First of all, in the areas most afflicted such as New York, New Jersey, and other states, hospitals have routinely tested suspected patients since the levels of incoming elevated. Second, the population of deaths include a substantial portion that ended their lives on ventilators, carried as a separate category in the compensation. Third, the primary parties in providing a diagnosis or death certificate receive no financial benefit from designating a patient in one form or another; by the time a hospital administrator is involved, the record has usually been completed. This suggests that while there is a theoretical motivation, it is likely only a factor in a very small minority of cases.
Considerable Motivations
In cases where states are involved in the provision of causes of death to the federal government, there are considerable motivations for less diligent reporting. Governors of either party are under intense scrutiny for their handling of the mitigation process (lockdowns, distancing, masks, etc.), and a common number used in the evaluation is deaths; inflating those numbers are hurtful to their public approval.

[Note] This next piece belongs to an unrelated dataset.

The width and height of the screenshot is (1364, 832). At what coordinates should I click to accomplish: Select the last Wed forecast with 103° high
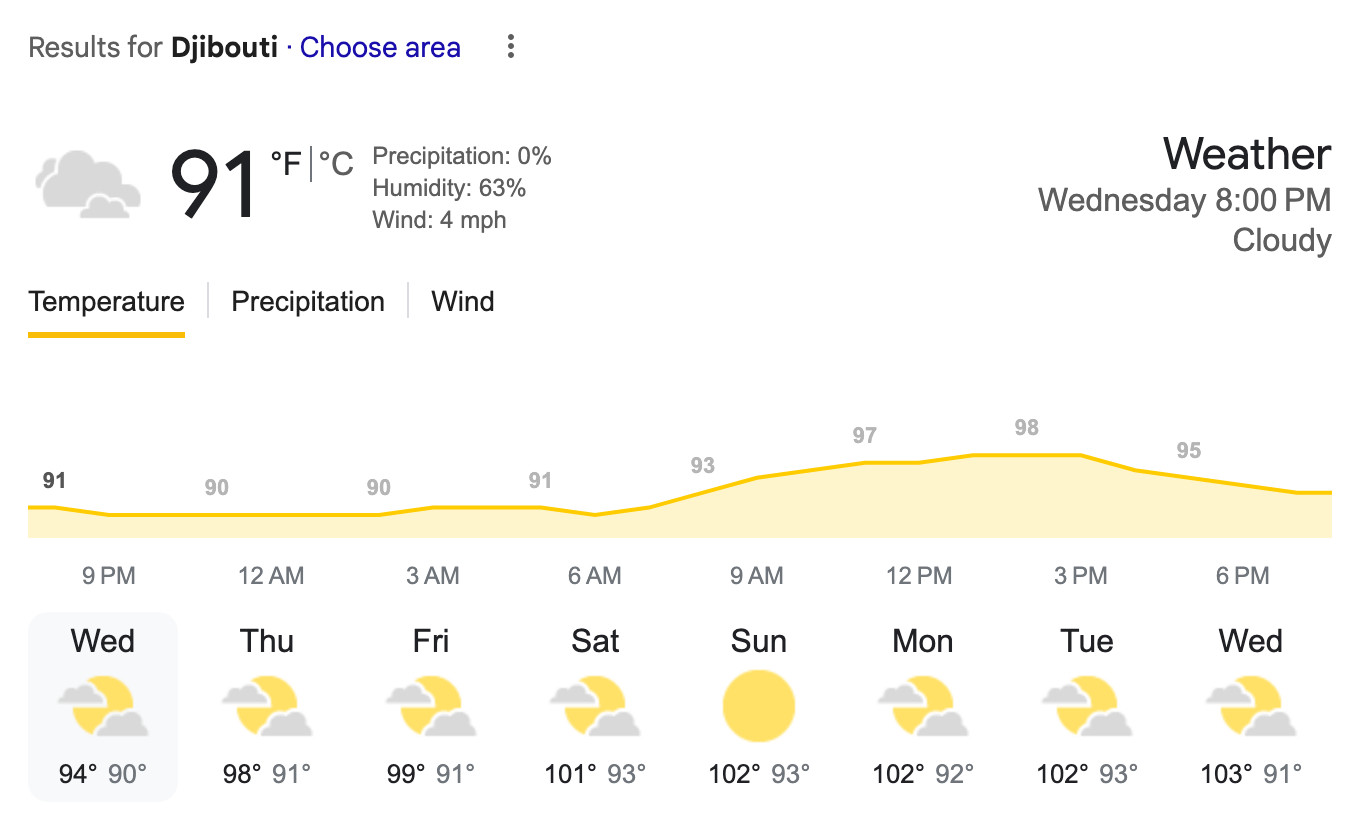pyautogui.click(x=1250, y=706)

A good number of the Governors would like to open their states up for business, a primary source of revenues for the state; elevating the counts for cases and particularly deaths would extend the period before they are able to do that.
By that same token, the motivation for the Administration to argue for smaller numbers are obvious and significant. The Administration is — similar to the Governors — likely to be judged on their response and success in containing the virus. Deaths are the most dramatic and impactful of the numbers that will be measured; the greater the mortalities, the less likely that their efforts will be judged favorably. In addition, the President has frequently offered his opinions on what he would consider a successful outcome; as the number of reported deaths reaches and exceeds those totals, his prior statements become available as self-incrimination.
Relying on the CDC for Information
Finally, efforts of the Administration to recast the statistics will likely fail to move the needle of public perception, regardless of their pronouncements. Media sources have become used to acquiring the data that they report from private sources, relying on the CDC for information less frequently than ever before. Any decision by the Administration to change the mechanism will likely be ignored by most of the media, who will continue to report the now well-known figures. The only media likely to alter their reporting would be the most partisan outposts, where the approval of the President’s work is already overwhelmingly positive; neutral or alternatively partisan reporting will not change opinions, merely reinforce the existing perception that the Administration is playing politics with the virus and its effects.
Science, statistical analysis, logic, and historical norms all suggest that whatever numbers we see today will be prove to have been less, not more, than the actual counts. The motivation of the Administration is transparent — it is seeking to reduce the public perception of a critical piece of evidence as to their success in responding to the pandemic, particularly relevant as the election continues to approach.
It seems wise to go with the science, the logic, and the history over the Administration’s wishes to change the conversation. As it often does, an understanding of the underlying particulars and an analysis of motivations reveals a simple equation for knowing what to believe.